* **SELECTED EXCERPT**
Content delivery server 155, in conjunction with live content server 156 and VOD delivery server 158, responds to user requests for content by providing the requested content to the user. The content delivery resources 107 are, in some embodiments, responsible for creating video streams that are suitable for transmission over private network 110 and/or access network 130. In some embodiments, creating video streams from the stored content generally includes generating data packets by encapsulating relatively small segments of the stored content according to the network communication protocol stack in use. These data packets are then transmitted across a network to a receiver (e.g., STB 121 of client 120), where the content is parsed from individual packets and re-assembled into multimedia content suitable for processing by a decoder.
User requests received by content delivery server 155 may include an indication of the content that is being requested. In some embodiments, this indication includes a network endpoint associated with the desired content. The network endpoint may include an IP address and a transport layer port number. For example, a particular local broadcast television station may be associated with a particular channel and the feed for that channel may be associated with a particular IP address and transport layer port number. When a user wishes to view the station, the user may interact with remote control device 126 to send a signal to STB 121 indicating a request for the particular channel. When STB 121 responds to the remote control signal, the STB 121 changes to the requested channel by transmitting a request that includes an indication of the network endpoint associated with the desired channel to content delivery server 155.
Content delivery server 155 may respond to such requests by making a streaming video or audio signal accessible to the user. Content delivery server 155 may employ a multicast protocol to deliver a single originating stream to multiple clients. When a new user requests the content associated with a multicast stream, there may be latency associated with updating the multicast information to reflect the new user as a part of the multicast group. To avoid exposing this undesirable latency to a user, content delivery server 155 may temporarily unicast a stream to the requesting user. When the user is ultimately enrolled in the multicast group, the unicast stream is terminated and the user receives the multicast stream. Multicasting desirably reduces bandwidth consumption by reducing the number of streams that must be transmitted over the access network 130 to clients 120.
As illustrated in FIG. 1, a client-facing switch 113 provides a conduit between client side 101, including client 120, and server side 102. Client-facing switch 113, as shown, is so-named because it connects directly to the client 120 via access network 130 and it provides the network connectivity of IPTV services to users' locations. To deliver multimedia content, client-facing switch 113 may employ any of various existing or future Internet protocols for providing reliable real-time streaming multimedia content. In addition to the TCP, UDP, and HTTP protocols referenced above, such protocols may use, in various combinations, other protocols including RTP, real-time control protocol (RTCP), file transfer protocol (FTP), and real-time streaming protocol (RTSP).

* **INFORMATION SHOWN**
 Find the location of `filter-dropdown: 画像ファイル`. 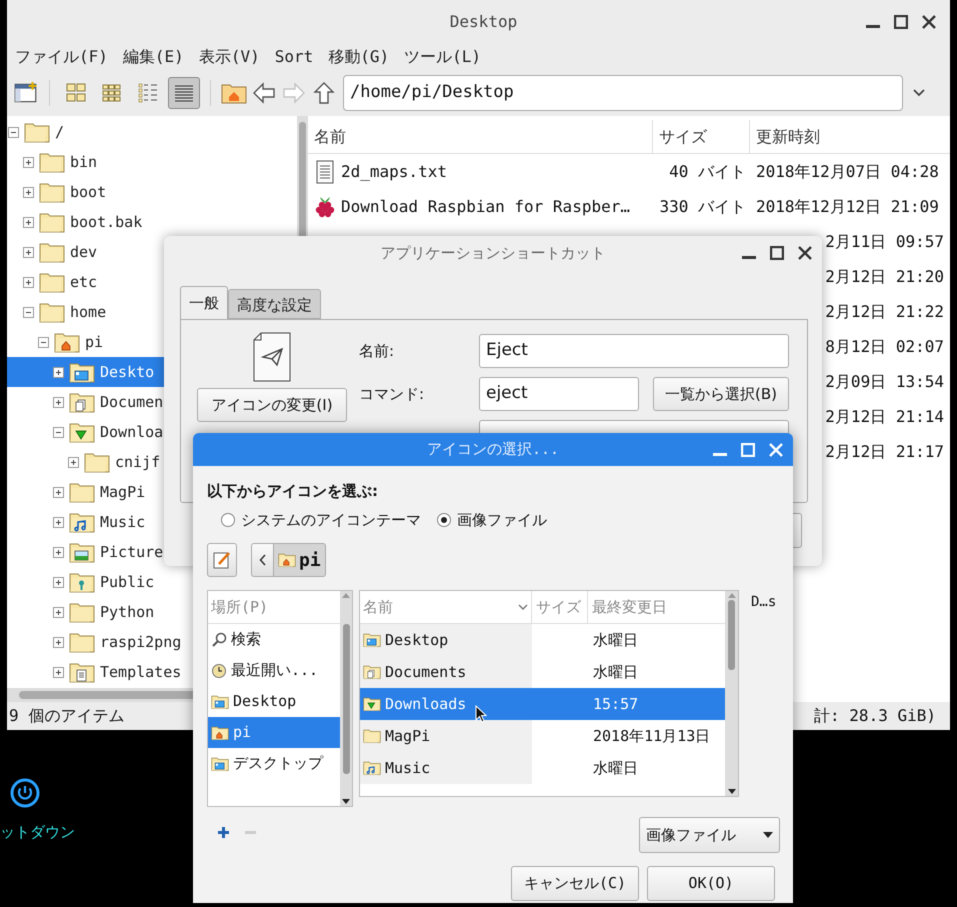

filter-dropdown: 画像ファイル is located at coordinates (710, 835).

* **INSTRUCTIONS TO FOLLOW**
List every protocol named in the final paragraph of the IPTV content delivery text.

* **OUTPUT OF THE TASK**
TCP, UDP, HTTP, RTP, real-time control protocol (RTCP), file transfer protocol (FTP), real-time streaming protocol (RTSP)